USANDO AS INFORMAÇÕES:
1. Reproduza o trecho do texto sobre o coração quebrantado entre "Muitos de nós" e "Samuel Rutherford, 328).", inclusive.
2. Retome o texto sobre o coração quebrantado a partir do ponto em que ele para.

TEXTO DA PÁGINA:
/---

Procure por um coração quebrantado
- liviashumiski
- 13 de fev. de 2021
- 6 min de leitura

A vida cristã triunfante e vitoriosa é marcada por uma característica curiosa: raramente se sente triunfante ou vitoriosa.
No reino de Deus, a força vem por meio da fraqueza (2 Coríntios 12: 9–10), a grandeza por meio do serviço (Marcos 10:43) e a integridade por meio do quebrantamento (Salmo 147:3). Como diz a oração clássica,
“Deixe-me aprender pelo paradoxo que o caminho para baixo é o caminho para cima, que ser baixo é ser alto, que o coração quebrantado é o coração curado, que o espírito contrito é o espírito alegre.”
Muitos de nós aceitaríamos de bom grado a última parte de cada uma das linhas acima, se pudéssemos renunciar à primeira. Mas, na sabedoria de Deus, nenhum santo é elevado, curado e renovado, se não é quebrantado e contrito. Samuel Rutherford colocou assim, sem rodeios: “Buscai um coração quebrantado por causa do pecado, pois sem ele não há encontro com Cristo” (Letters of Samuel Rutherford, 328).
Podemos realizar muito neste mundo sem um coração quebrantado; podemos até parecer que alcançamos muito na vida cristã sem um coração quebrantado. Mas não podemos ter comunhão profunda e docemente com Cristo, pois ele só entra pelas fendas de um coração quebrantado.

\---

Entradas tiradas de uma coleção
/---

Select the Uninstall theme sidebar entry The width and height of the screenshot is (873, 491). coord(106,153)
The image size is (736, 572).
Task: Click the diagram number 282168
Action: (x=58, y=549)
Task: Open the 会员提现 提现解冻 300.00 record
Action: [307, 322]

\---

RESPOSTAS DO EXERCÍCIO:
1.
Muitos de nós aceitaríamos de bom grado a última parte de cada uma das linhas acima, se pudéssemos renunciar à primeira. Mas, na sabedoria de Deus, nenhum santo é elevado, curado e renovado, se não é quebrantado e contrito. Samuel Rutherford colocou assim, sem rodeios: “Buscai um coração quebrantado por causa do pecado, pois sem ele não há encontro com Cristo” (Letters of Samuel Rutherford, 328).

2.
Benefícios de um coração quebrantado
Para ter certeza, perigos acompanham essa busca. Alguns cristãos se concentram em uma obsessão quase mórbida na maldade do pecado, na maldade de nossos corações e no dever de lamentar por nossa corrupção remanescente. Eles passam os dias vagando pelos labirintos de seu pecado interior, quase nunca levantando os olhos para o Salvador que os amou e se entregou por eles (Gálatas 2:20).
Pior ainda, buscar um coração quebrantado pode facilmente se tornar uma tentativa distorcida de autojustificação. Podemos imaginar, talvez inconscientemente, que somos mais aceitos por Deus quanto pior nos sentimos sobre nós mesmos - esquecendo, como diz o hino,
“Meu zelo não poderia ter trégua, Será que minhas lágrimas podem fluir para sempre, pelo pecado não podiam expiar. Ele salva, e somente Ele.”
O quebrantamento não pode nos justificar; as lágrimas não podem nos limpar. Só o sangue pode (Efésios 1: 7).
E, no entanto, o ponto ainda é válido: um coração quebrantado pelo pecado abre a porta para uma comunhão mais profunda com Cristo. Pois apenas um coração partido nos ensina a odiar seus rivais, acolher sua graça e ouvir sua canção de amor e favor.
Odeie seus rivais
A comunhão com Cristo, bem como a comunhão com o cônjuge, requer um sentimento mais profundo do que simplesmente: "Eu escolho você acima de todos os outros." Exige o sentimento: "Desejo você acima de todos os outros."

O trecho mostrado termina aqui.